I also think that the natural abstraction hypothesis holds with current AI. The architecture of LLMs is based on the capability of modeling ontology in terms of vectors in space of thousands of dimensions and there are experiments that show it generalizes and has somewhat interpretable meanings to the directions in that space. (even if not easy to interpret to the scale above toy models). Like in that toy example when you take the embedding vector of the word “king”, subtract the vector of “man”, add the vector of “woman” and you land near the position of “queen” in the space. LLM is based on those embedding spaces but also makes operations that direct focus and modify positions in that space (hence “transformer”) by meaning and information taken from other symbols in context (simplifying here). There are basically neural network layers that tell which word should have an impact on the meaning of other words in the text (weight) and layers that apply that change with some modifications. This being learned on the human texts internalizes our symbols, relations, and whole ontology (in broad terms of our species ontology—parts common to us all and different possibilities that happen in reality and in fiction).
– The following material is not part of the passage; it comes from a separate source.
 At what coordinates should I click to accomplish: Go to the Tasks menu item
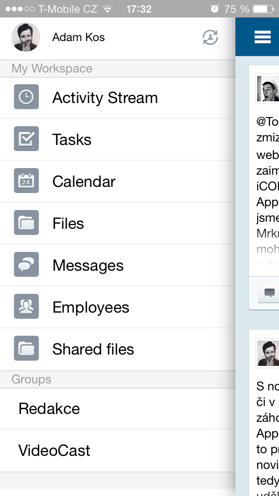pos(72,140)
Even if NAH doesn’t need to hold in general, I think in the case of LLM it holds.
Nevertheless, I see there is a different problem with LLM. That is, those models seem to me basically goalless but easily directed towards any goal. Meaning they are not based on the ontology of a single human mind and don’t internalize only a single certain morality and set of goals. They generalize over the whole human species ontology and a whole space of possible thoughts that can be made based on that. They also generalize over hypothetical and fictitious space, not only real humans in particular.
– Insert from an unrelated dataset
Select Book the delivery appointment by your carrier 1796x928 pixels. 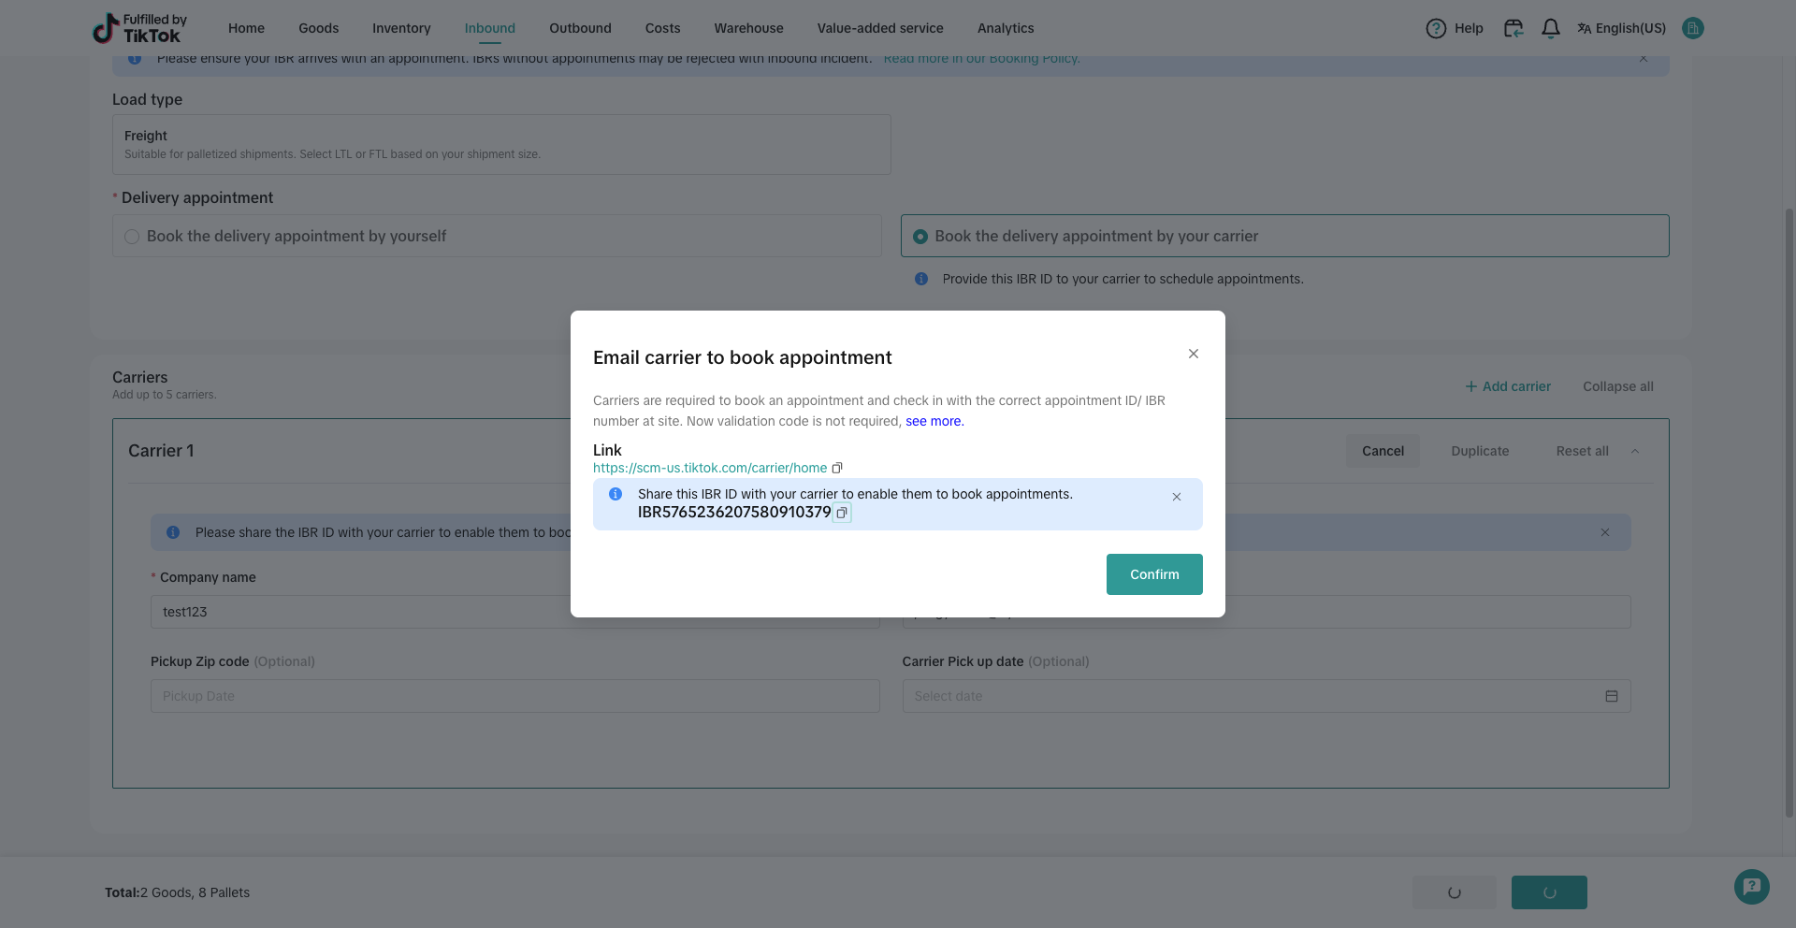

Human minds are all from some narrow area of space of possible minds and through our evolution and how we are raised usually we have certain stable and similar models of ethics, morality, and somewhat similar goals in life (except in some rare extreme cases). We sometimes entertain different possibilities, and we create movies and books with villains, but in circumstances of real decisions and not thought experiments or entertainment—we are similar. What LLM does is it generalizes into a much broader space and does not have any hard base there. So even if the ontology matches and even if LLM is barely capable of creating new concepts not fitting human ontology at the current level, the model is much broader in terms of goals and ways of processing over that general ontology. It basically has not one certain ontology, but a whole spectrum like a good actor that can take any role, but to the extreme. In other terms, it can “think*” similar thoughts, that are understandable by a human in the end, even if not that quickly, internally also have vectors that correspond to our ontology, but also can easily produce thoughts that no real sane human would have. Also, it has hardly any internal goals and none are stable. We have certain beliefs that are not based on objective facts and ontology, but we still believe them because we are who we are. We are not goal-less agents and it is hard to change our terminal goals in a meaningful way. For LLM goals are modeled by training into “default state” (being helpful etc.) and are stated as “system prompts” that are stated/repeated for it to base upon are part of the context that anchors it into some part of that very vast space of minds it can “emulate”. So LLM might be helpful and friendly by default, but If you tell it to simulate being a murderbot, it will. Additional training phases might make it harder to start it in that direction, but won’t totally remove that from the space of ways it can operate. This removes only some paths in that multidimensional space. Jailbreaking of GPTs shows that it’s possible to find other more complex paths around.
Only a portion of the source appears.